# Data listing

■ ■ ■

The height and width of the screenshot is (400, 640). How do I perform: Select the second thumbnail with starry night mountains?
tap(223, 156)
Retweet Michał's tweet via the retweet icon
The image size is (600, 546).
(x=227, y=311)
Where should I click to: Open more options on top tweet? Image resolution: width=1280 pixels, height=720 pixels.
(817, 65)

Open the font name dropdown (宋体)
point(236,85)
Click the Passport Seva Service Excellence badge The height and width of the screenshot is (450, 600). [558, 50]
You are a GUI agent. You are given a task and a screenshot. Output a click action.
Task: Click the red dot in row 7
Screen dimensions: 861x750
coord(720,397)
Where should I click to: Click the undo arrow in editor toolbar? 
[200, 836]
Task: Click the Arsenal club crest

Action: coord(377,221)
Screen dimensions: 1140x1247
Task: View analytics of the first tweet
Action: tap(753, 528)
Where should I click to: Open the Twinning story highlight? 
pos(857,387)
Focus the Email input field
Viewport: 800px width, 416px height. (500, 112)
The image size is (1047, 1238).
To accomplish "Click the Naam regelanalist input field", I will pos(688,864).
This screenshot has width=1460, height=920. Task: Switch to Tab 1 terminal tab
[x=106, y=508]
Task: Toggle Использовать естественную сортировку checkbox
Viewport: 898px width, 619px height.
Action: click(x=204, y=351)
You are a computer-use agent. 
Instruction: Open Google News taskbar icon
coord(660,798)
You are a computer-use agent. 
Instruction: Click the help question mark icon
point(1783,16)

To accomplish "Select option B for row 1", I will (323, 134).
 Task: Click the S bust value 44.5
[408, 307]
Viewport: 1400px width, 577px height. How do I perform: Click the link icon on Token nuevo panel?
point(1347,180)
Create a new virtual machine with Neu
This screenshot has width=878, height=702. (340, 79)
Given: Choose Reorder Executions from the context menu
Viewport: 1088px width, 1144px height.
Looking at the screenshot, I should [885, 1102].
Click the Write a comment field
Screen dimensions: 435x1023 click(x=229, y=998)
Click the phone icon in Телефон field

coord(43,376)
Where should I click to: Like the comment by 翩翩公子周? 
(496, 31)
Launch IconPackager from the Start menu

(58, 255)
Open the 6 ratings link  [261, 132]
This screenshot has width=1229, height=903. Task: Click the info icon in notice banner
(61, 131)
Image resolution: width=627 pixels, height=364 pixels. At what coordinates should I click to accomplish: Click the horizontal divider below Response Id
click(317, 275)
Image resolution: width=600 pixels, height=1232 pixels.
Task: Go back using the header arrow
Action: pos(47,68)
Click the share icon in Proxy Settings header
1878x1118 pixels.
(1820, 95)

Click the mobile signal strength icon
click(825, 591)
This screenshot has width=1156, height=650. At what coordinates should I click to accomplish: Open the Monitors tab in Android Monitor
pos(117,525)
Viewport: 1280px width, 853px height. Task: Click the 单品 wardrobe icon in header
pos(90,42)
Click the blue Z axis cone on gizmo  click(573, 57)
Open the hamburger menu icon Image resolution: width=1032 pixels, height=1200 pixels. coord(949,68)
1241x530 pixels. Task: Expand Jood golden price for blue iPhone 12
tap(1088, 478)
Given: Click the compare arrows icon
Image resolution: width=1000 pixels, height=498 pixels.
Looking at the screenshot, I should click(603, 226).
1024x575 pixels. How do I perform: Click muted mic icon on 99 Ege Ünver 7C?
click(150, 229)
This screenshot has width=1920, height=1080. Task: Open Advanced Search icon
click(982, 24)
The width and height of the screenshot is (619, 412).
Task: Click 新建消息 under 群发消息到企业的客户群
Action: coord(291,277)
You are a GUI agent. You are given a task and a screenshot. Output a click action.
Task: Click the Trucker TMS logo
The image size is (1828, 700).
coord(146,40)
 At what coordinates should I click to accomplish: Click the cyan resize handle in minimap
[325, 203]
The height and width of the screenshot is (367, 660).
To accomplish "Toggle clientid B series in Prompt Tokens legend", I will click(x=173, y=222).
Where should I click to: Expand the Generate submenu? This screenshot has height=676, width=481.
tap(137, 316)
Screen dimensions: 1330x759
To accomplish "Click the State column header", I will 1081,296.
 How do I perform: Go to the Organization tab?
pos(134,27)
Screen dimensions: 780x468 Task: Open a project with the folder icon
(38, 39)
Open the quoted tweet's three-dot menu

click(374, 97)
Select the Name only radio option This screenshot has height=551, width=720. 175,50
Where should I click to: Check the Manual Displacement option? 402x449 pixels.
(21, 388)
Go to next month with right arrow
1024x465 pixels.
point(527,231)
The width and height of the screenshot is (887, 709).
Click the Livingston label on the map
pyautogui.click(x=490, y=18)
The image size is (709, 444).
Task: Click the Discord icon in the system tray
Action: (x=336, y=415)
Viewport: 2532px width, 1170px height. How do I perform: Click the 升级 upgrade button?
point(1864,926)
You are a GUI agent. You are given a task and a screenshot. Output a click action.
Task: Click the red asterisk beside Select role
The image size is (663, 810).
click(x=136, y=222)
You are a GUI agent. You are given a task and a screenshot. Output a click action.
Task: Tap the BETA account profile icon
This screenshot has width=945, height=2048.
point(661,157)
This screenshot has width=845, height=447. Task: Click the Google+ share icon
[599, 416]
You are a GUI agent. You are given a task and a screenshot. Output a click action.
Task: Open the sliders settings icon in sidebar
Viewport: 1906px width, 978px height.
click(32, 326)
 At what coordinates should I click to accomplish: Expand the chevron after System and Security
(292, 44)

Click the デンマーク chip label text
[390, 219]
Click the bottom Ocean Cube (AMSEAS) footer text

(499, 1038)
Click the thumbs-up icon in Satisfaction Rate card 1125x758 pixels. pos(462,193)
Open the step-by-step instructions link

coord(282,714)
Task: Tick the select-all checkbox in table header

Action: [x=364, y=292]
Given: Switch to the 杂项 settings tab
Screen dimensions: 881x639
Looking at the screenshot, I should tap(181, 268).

■ ■ ■

# What is being asked
Restate the material above word for word, leaving nothing out.

# Task answer
The height and width of the screenshot is (400, 640). How do I perform: Select the second thumbnail with starry night mountains?
tap(223, 156)
Retweet Michał's tweet via the retweet icon
The image size is (600, 546).
(x=227, y=311)
Where should I click to: Open more options on top tweet? Image resolution: width=1280 pixels, height=720 pixels.
(817, 65)

Open the font name dropdown (宋体)
point(236,85)
Click the Passport Seva Service Excellence badge The height and width of the screenshot is (450, 600). [558, 50]
You are a GUI agent. You are given a task and a screenshot. Output a click action.
Task: Click the red dot in row 7
Screen dimensions: 861x750
coord(720,397)
Where should I click to: Click the undo arrow in editor toolbar? 
[200, 836]
Task: Click the Arsenal club crest

Action: coord(377,221)
Screen dimensions: 1140x1247
Task: View analytics of the first tweet
Action: tap(753, 528)
Where should I click to: Open the Twinning story highlight? 
pos(857,387)
Focus the Email input field
Viewport: 800px width, 416px height. (500, 112)
The image size is (1047, 1238).
To accomplish "Click the Naam regelanalist input field", I will pos(688,864).
This screenshot has width=1460, height=920. Task: Switch to Tab 1 terminal tab
[x=106, y=508]
Task: Toggle Использовать естественную сортировку checkbox
Viewport: 898px width, 619px height.
Action: click(x=204, y=351)
You are a computer-use agent. 
Instruction: Open Google News taskbar icon
coord(660,798)
You are a computer-use agent. 
Instruction: Click the help question mark icon
point(1783,16)

To accomplish "Select option B for row 1", I will (323, 134).
 Task: Click the S bust value 44.5
[408, 307]
Viewport: 1400px width, 577px height. How do I perform: Click the link icon on Token nuevo panel?
point(1347,180)
Create a new virtual machine with Neu
This screenshot has width=878, height=702. (340, 79)
Given: Choose Reorder Executions from the context menu
Viewport: 1088px width, 1144px height.
Looking at the screenshot, I should [885, 1102].
Click the Write a comment field
Screen dimensions: 435x1023 click(x=229, y=998)
Click the phone icon in Телефон field

coord(43,376)
Where should I click to: Like the comment by 翩翩公子周? 
(496, 31)
Launch IconPackager from the Start menu

(58, 255)
Open the 6 ratings link  [261, 132]
This screenshot has width=1229, height=903. Task: Click the info icon in notice banner
(61, 131)
Image resolution: width=627 pixels, height=364 pixels. At what coordinates should I click to accomplish: Click the horizontal divider below Response Id
click(317, 275)
Image resolution: width=600 pixels, height=1232 pixels.
Task: Go back using the header arrow
Action: pos(47,68)
Click the share icon in Proxy Settings header
1878x1118 pixels.
(1820, 95)

Click the mobile signal strength icon
click(825, 591)
This screenshot has width=1156, height=650. At what coordinates should I click to accomplish: Open the Monitors tab in Android Monitor
pos(117,525)
Viewport: 1280px width, 853px height. Task: Click the 单品 wardrobe icon in header
pos(90,42)
Click the blue Z axis cone on gizmo  click(573, 57)
Open the hamburger menu icon Image resolution: width=1032 pixels, height=1200 pixels. coord(949,68)
1241x530 pixels. Task: Expand Jood golden price for blue iPhone 12
tap(1088, 478)
Given: Click the compare arrows icon
Image resolution: width=1000 pixels, height=498 pixels.
Looking at the screenshot, I should click(603, 226).
1024x575 pixels. How do I perform: Click muted mic icon on 99 Ege Ünver 7C?
click(150, 229)
This screenshot has width=1920, height=1080. Task: Open Advanced Search icon
click(982, 24)
The width and height of the screenshot is (619, 412).
Task: Click 新建消息 under 群发消息到企业的客户群
Action: coord(291,277)
You are a GUI agent. You are given a task and a screenshot. Output a click action.
Task: Click the Trucker TMS logo
The image size is (1828, 700).
coord(146,40)
 At what coordinates should I click to accomplish: Click the cyan resize handle in minimap
[325, 203]
The height and width of the screenshot is (367, 660).
To accomplish "Toggle clientid B series in Prompt Tokens legend", I will click(x=173, y=222).
Where should I click to: Expand the Generate submenu? This screenshot has height=676, width=481.
tap(137, 316)
Screen dimensions: 1330x759
To accomplish "Click the State column header", I will 1081,296.
 How do I perform: Go to the Organization tab?
pos(134,27)
Screen dimensions: 780x468 Task: Open a project with the folder icon
(38, 39)
Open the quoted tweet's three-dot menu

click(374, 97)
Select the Name only radio option This screenshot has height=551, width=720. 175,50
Where should I click to: Check the Manual Displacement option? 402x449 pixels.
(21, 388)
Go to next month with right arrow
1024x465 pixels.
point(527,231)
The width and height of the screenshot is (887, 709).
Click the Livingston label on the map
pyautogui.click(x=490, y=18)
The image size is (709, 444).
Task: Click the Discord icon in the system tray
Action: (x=336, y=415)
Viewport: 2532px width, 1170px height. How do I perform: Click the 升级 upgrade button?
point(1864,926)
You are a GUI agent. You are given a task and a screenshot. Output a click action.
Task: Click the red asterisk beside Select role
The image size is (663, 810).
click(x=136, y=222)
You are a GUI agent. You are given a task and a screenshot. Output a click action.
Task: Tap the BETA account profile icon
This screenshot has width=945, height=2048.
point(661,157)
This screenshot has width=845, height=447. Task: Click the Google+ share icon
[599, 416]
You are a GUI agent. You are given a task and a screenshot. Output a click action.
Task: Open the sliders settings icon in sidebar
Viewport: 1906px width, 978px height.
click(32, 326)
 At what coordinates should I click to accomplish: Expand the chevron after System and Security
(292, 44)

Click the デンマーク chip label text
[390, 219]
Click the bottom Ocean Cube (AMSEAS) footer text

(499, 1038)
Click the thumbs-up icon in Satisfaction Rate card 1125x758 pixels. pos(462,193)
Open the step-by-step instructions link

coord(282,714)
Task: Tick the select-all checkbox in table header

Action: [x=364, y=292]
Given: Switch to the 杂项 settings tab
Screen dimensions: 881x639
Looking at the screenshot, I should tap(181, 268).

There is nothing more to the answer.